_PASSAGE SHOWN_
-- begin --
Photonic AI processor; optoelectronic physical reservoir computing; optical programmable logic array.
Researchers from Massachusetts Institute of Technology (MIT), Enosemi, and Periplous developed a fully integrated photonic processor that can perform all the key computations of a deep neural network optically on the chip. The chip is fabricated using commercial foundry processes and uses three layers of devices that perform linear and nonlinear operations.
A particular challenge was implementing nonlinear operations on the chip. To overcome this, the team designed nonlinear optical function units (NOFUs), which combine electronics and optics.
First, the system encodes the parameters of a deep neural network into light. Then, an array of programmable beamsplitters performs matrix multiplication on those inputs. The data then passes to the programmable NOFUs, which implement nonlinear functions by siphoning off a small amount of light to photodiodes that convert optical signals to electric current, a process that consumes little energy and eliminates the need for an external amplifier.
“We stay in the optical domain the whole time, until the end when we want to read out the answer. This enables us to achieve ultra-low latency,” said Saumil Bandyopadhyay, a visiting scientist in the Quantum Photonics and AI Group within the Research Laboratory of Electronics (RLE) at MIT and a postdoc at NTT Research, in a statement. The low latency enabled a deep neural network to be trained on the chip. “This is especially useful for systems where you are doing in-domain processing of optical signals, like navigation or telecommunications, but also in systems that you want to learn in real time.”
-- end --
_DATA SECTION_
-- begin --
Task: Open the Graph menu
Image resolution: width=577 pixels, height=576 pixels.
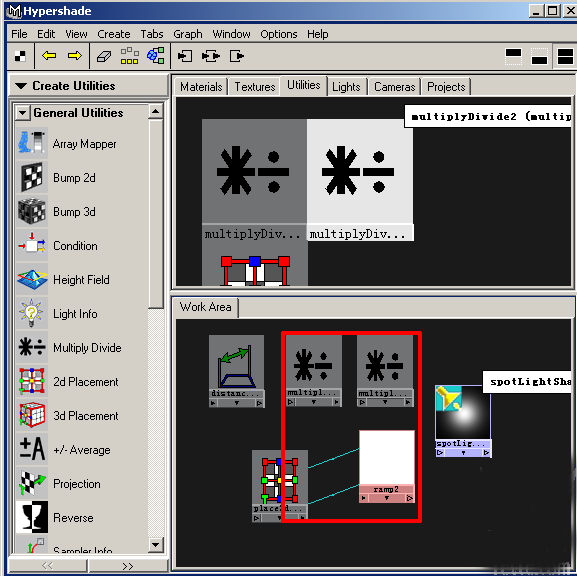Action: [x=188, y=34]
-- end --
_STATED PROBLEM 1_
In the passage on the photonic processor, translate this sentence into Spanish: "A particular challenge was implementing nonlinear operations on the chip."
_STATED PROBLEM 2_
Carry on the article about the fully integrated photonic processor, picking up after its last sentence.

_FINAL ANSWER 1_
Un desafío particular fue implementar operaciones no lineales en el chip.

_FINAL ANSWER 2_
The optical device was able to complete the key computations for a machine-learning classification task in less than half a nanosecond while achieving more than 92% accuracy. [1]
Researchers from the Tokyo University of Science fabricated a self-powered dye-sensitized solar cell-based physical reservoir computing (PRC) optoelectronic device for efficient edge AI processing of time-series data.
“In order to process time-series input optical data with various time scales, it is essential to fabricate devices according to the desired time scale. Inspired by the afterimage phenomenon of the eye, we came up with a novel optoelectronic human synaptic device that can serve as a computational framework for power-saving edge AI optical sensors,” said Takashi Ikuno, an associate professor in the Department of Applied Electronics at TUS.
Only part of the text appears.